### Document text ###

In trying to “perfect” EXB, I finally started doing proper note taking and making a progression of prints and seeing exactly what ingredient additions on the print has, as well as trying a few different papers. Previously I was taking rough notes and kinda just faffing about to see what my subjective opinion was on each new print. So, I’m going to try doing this post a bit different, with a literal progression of my prints and the modifications made with each one. Each print (excluding cooltone/133) had a print time of 8s, f/8, and target snatch point was when the tower in the background was a bit beyond grey and getting into infectious black. Each scan was adjusted carefully for color accuracy and black depth
The base formula here is EXB7:
2L water
15ml HQ-TEA 20%
2ml Phenidone/Propelyne glycol 0.1%
10ml potassium iodide 10%
50ml sodium sulfite 10%
1ml potassium bromide 10%
20ml benzotriazole 2%
80ml sodium hydroxide 3%
Final pH ~12.5
The first print had significantly too much highlight development and I didn’t keep nor scan it. I added 20ml of benzotriazole and then made this print:
With this it looked decent, but I wanted deeper blacks and more shadow separation. I added 5ml of potassium bromide.
This did seem to help tonal separation some as well as increase black levels (probably due to being capable of keeping the print developing longer), but the changes weren’t too significant, and still wasn’t resembling the poorly documented success I had with EXB4. I decided to add 1ml more phenidone mostly just to see what would happen and if previous experiments were correct.

### Given data ###

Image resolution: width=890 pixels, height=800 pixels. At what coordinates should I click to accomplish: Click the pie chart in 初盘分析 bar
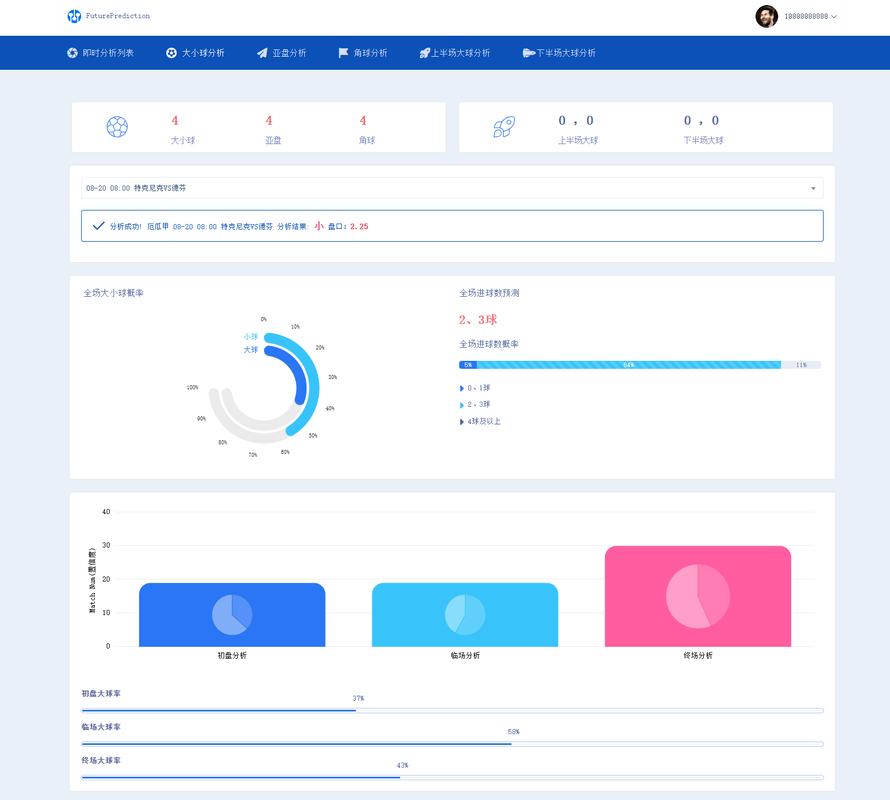[232, 614]
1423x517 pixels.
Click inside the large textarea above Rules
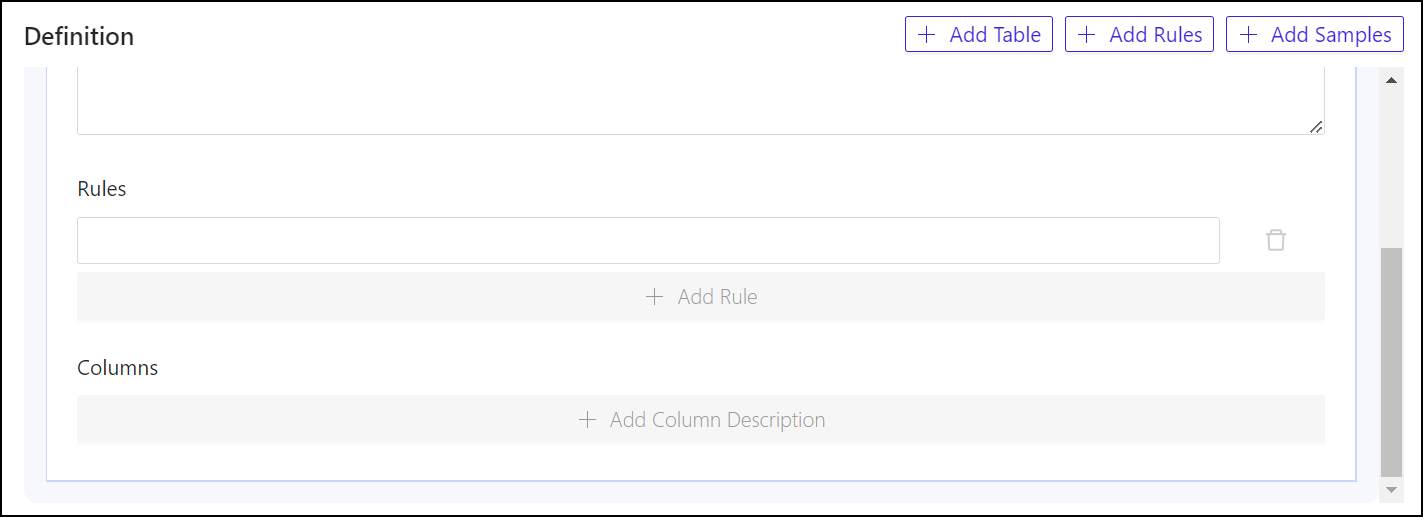[700, 100]
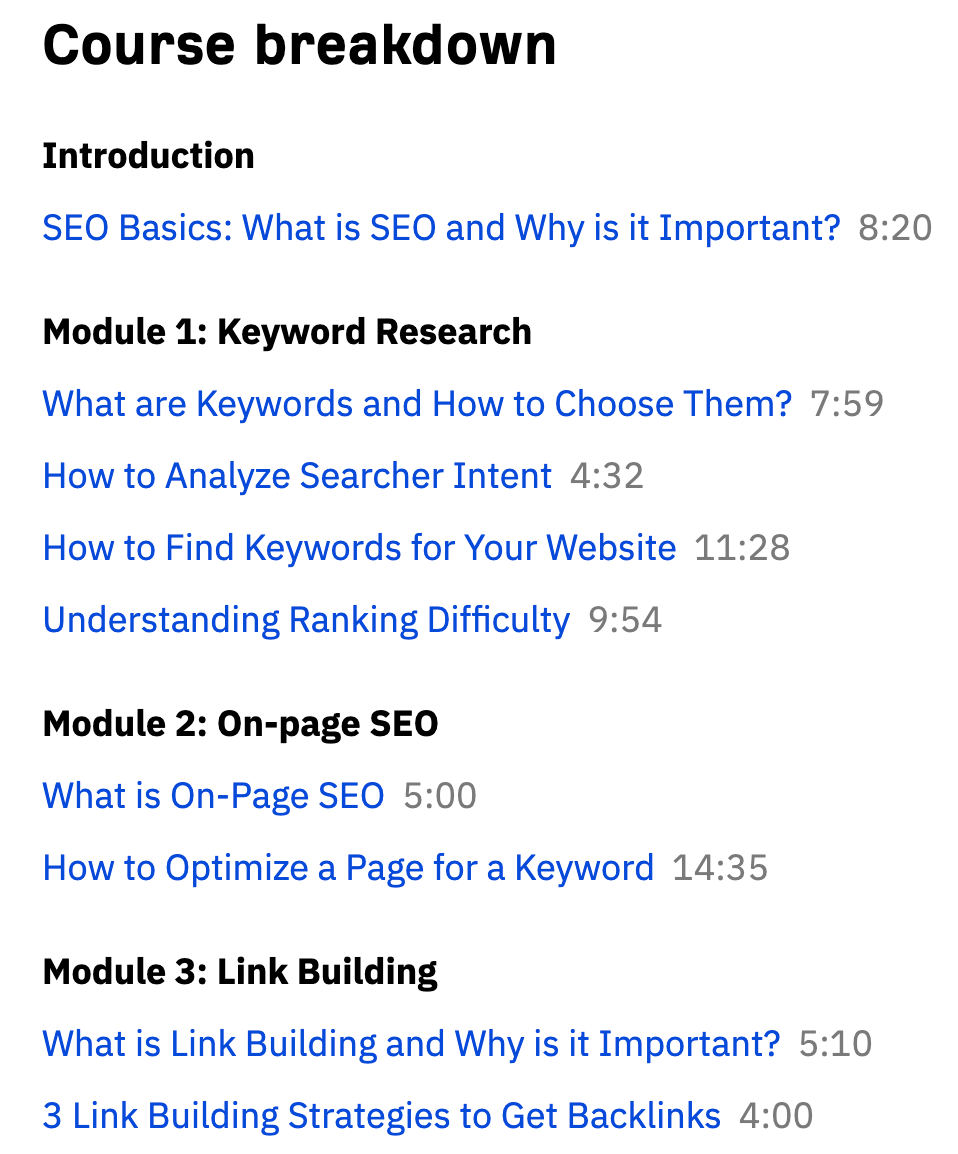The height and width of the screenshot is (1154, 958).
Task: Click the 11:28 duration label
Action: pyautogui.click(x=742, y=548)
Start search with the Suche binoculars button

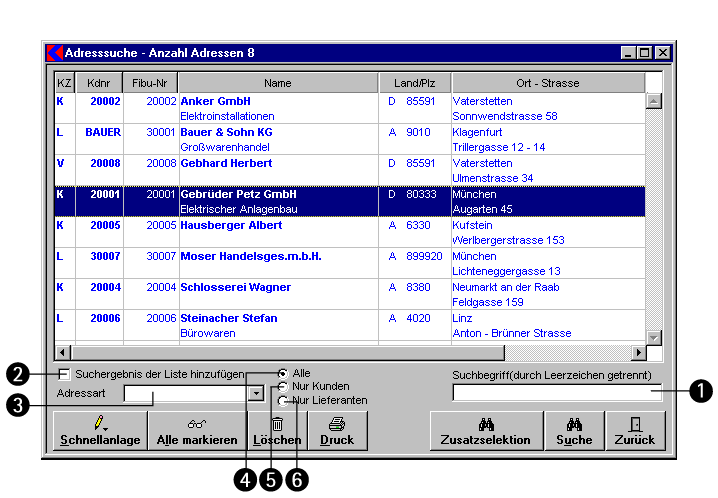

###

» **Requirement**
Write the next part of the notes on refining the EXB print developer, picking up after the line about adding 1ml more phenidone.

» **Result of this task**
The results were measurably worse for tonal separation as well as for black depth, probably because it then couldn’t be left in developer as long as previously. Next time I’ll probably opt to start with an even smaller amount of phenidone, like 0.5ml of 0.1% solution. However, since this developer still had plenty of life, I decided to see how it’d treat other papers. I then did Fomatone 133 FB paper (a known “mostly lithable” modern paper) and it produced really nice results. (note exposure and snatch point are different here)
I then tried Adox MC112 FB paper. The results were so bad I didn’t even bother rinsing after fixing. The emulsion had pinholes in it and infectious blacks never came through. Then I decided to try Ilford Cooltone RC. It never went into infectious development so it’s extremely low contrast
Although less complete and granular of a series, I’ll also share a few prints from EXB6 testing
EXB6:
2L water
15ml HQ-TEA 20%
2ml Phenidone 0.1%
20ml potassium iodide 10%
50ml sodium sulfite 10%
1ml potassium bromide 10%
10ml benzotriazole 2%
65ml sodium hydroxide 3%
final pH ~12
With this, things were too eager to go infectious, so I added 10ml of benzotriazole and also 10ml of hydroxide
And then finally for some reason decided to add 0.5ml of phenidone
Then I tried slowing down highlights etc more and get deeper blacks and added 10ml of benzotriazole and added 20ml of hydroxide
Afterwards I tried a number of other modifications, especially with additional iodide and hydroxide and all were failures at getting deeper blacks while slowing down highlights.
Overall, these are the things I think I’ve learned:
Too much iodide eventually will lighten blacks
Magic lith developer formulation seems quite easy if sticking to only a single type of paper.. But the failure here with cooltone RC was especially surprising. Maybe it’s not possible to make an ideal lith developer that works on every paper. You can only make either a mediocre universal developer, or a great specialized developer.
Adox MC112 is the devil
Too much benzotriazole can harm the delicate highlights of lith
Keeping this developer very alkaline definitely makes it fast, but brings with it other problems. Ideal for keeping a differential development rate is somewhere around 12 and definitely less than 13.
Too much phenidone also makes blacks less deep and can cause lower midtones to enter infectious development earlier than desired. Ultimately there is definitely a minimum and maximum range, but ideal range is subjective. I prefer for lower midtones to be untouched until blacks are really deep, but this definitely isn’t a universal “best” thing.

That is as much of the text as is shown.